Based on a tour of the facility and staff interview (EMP), it was determined that the facility failed to follow the facility policy for hand hygiene and terminal cleaning of the operating room (OR) to prevent infections.

Findings include:

Review of policy "Hand Hygiene" revised August 2014, revealed, "... A. Policy Statement. Handy hygiene (either traditional hand washing with soap and water or hand sanitizer use) is the most important practice for preventing the spread of infection and must be performed by all employees and healthcare workers when entering and exiting the patient's room, even when gloves have been worn. ... It is the policy to ' wash in and wash out ' C. After contact with patient care equipment, medical devices or other inanimate objects, blood, body fluids or excretions, mucous membranes or non-intact skin F. After situations during which microbial contamination of hands is likely, especially those involving contact with mucous membranes, blood/body fluids, secretions or excretions (if hands are not visibly soiled)...."

Review of facility policy "Environmental Cleaning in the Perioperative Services Area" dated July 15, 2014, revealed, "... E. At the conclusion of the day's schedule - Terminal cleaning will be performed on the night shift by the Environmental Services department. 1. Areas to be cleaned daily include: a. ORs (operating rooms). ..."
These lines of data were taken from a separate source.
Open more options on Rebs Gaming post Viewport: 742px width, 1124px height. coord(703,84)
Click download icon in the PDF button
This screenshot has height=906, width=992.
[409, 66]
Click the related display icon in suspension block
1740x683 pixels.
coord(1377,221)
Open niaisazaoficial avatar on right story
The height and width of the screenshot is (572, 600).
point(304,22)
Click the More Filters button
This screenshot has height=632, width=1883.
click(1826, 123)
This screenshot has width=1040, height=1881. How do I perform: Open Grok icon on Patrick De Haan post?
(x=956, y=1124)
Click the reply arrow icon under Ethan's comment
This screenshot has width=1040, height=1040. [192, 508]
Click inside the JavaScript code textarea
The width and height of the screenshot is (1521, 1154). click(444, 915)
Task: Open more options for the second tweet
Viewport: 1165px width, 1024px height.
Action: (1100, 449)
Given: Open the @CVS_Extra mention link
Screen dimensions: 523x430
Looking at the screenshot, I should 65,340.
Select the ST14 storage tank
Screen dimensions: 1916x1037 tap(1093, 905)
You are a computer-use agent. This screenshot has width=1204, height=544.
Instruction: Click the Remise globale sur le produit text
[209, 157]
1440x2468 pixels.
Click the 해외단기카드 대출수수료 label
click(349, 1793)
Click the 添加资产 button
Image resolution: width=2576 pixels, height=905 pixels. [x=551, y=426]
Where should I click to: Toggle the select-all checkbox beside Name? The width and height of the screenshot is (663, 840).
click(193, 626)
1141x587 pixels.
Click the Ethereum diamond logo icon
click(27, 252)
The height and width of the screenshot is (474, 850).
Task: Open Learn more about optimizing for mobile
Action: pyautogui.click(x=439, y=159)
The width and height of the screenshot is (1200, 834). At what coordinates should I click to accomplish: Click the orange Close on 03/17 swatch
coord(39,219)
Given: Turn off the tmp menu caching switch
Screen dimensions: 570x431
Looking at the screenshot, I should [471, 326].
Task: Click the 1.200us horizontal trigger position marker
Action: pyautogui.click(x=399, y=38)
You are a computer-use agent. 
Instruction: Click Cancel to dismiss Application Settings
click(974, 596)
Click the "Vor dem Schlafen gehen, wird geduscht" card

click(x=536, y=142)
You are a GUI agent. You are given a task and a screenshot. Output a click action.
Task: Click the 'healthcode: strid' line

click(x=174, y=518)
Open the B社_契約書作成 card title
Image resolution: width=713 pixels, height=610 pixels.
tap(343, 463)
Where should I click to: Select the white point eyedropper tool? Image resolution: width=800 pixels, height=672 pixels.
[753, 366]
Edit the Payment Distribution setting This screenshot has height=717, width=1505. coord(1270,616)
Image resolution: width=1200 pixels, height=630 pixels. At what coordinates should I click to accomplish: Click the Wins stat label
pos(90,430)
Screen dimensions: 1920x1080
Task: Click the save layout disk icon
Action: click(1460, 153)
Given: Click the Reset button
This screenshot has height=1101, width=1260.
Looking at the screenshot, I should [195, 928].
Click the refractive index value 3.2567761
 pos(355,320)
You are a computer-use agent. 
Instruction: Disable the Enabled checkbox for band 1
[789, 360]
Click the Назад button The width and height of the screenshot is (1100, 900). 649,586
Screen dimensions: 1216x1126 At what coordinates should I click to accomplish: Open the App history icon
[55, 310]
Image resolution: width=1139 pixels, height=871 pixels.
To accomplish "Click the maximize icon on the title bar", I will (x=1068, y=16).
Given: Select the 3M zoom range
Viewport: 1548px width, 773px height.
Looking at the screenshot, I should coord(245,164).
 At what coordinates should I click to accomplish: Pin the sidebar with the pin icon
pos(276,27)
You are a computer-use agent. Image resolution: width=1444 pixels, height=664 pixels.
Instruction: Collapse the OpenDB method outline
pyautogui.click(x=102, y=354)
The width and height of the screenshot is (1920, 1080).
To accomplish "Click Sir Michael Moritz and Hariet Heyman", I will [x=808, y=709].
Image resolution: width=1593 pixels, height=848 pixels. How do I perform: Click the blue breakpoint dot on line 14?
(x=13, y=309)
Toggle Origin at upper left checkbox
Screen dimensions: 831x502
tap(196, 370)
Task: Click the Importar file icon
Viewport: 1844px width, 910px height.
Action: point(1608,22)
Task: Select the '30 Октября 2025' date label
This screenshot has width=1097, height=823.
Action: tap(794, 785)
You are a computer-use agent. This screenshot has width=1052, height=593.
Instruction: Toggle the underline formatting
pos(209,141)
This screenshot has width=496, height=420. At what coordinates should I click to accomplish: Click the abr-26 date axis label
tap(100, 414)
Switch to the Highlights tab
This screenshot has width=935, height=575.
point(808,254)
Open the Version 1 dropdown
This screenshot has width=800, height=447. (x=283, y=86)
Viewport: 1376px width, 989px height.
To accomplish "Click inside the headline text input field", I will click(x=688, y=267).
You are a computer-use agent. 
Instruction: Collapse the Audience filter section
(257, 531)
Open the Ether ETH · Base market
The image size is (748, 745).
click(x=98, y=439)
1) Observation on the Surgical Intensive Care Unit (SICU), on March 18, 2015, at approximately 10:15 AM revealed a physician assistant (PA) and a PA student in a patient room removing a Jackson Pratt (JP) drain and removing cardiac pacer wires. The student left the room and later re-entered the room without washing in or out. The PA removed the JP drain, and then proceeded to remove the cardiac pacer wires without performing hand hygiene between procedures. At the time of the observation EMP5 confirmed that the student and PA should have performed hand hygiene upon exiting and entering the room and between procedures.

2) Further observation of SICU on March 18, 2015, at approximately 11:00 AM, revealed a patient in a room with signage indicating gloves and a mask must be worn upon entering the room. A PA exited the room without performing hand hygiene. An anesthesiologist entered the room without performing hand hygiene or donning a mask. At the time of the observation EMP7 confirmed that the health care workers did not follow the hand hygiene.

3) Observation of a procedure in OR #24 on March 19, 2015 at approximately 7:30 AM revealed an anesthesia resident exit and return to the OR twice without performing hand hygiene.

4) Observation of a procedure in OR #24 on March 19, 2015 at approximately 7:30 revealed a large amount of dust particles on top of two different monitors.

At the time of the observations EMP14 confirmed the findings and stated, "I see that."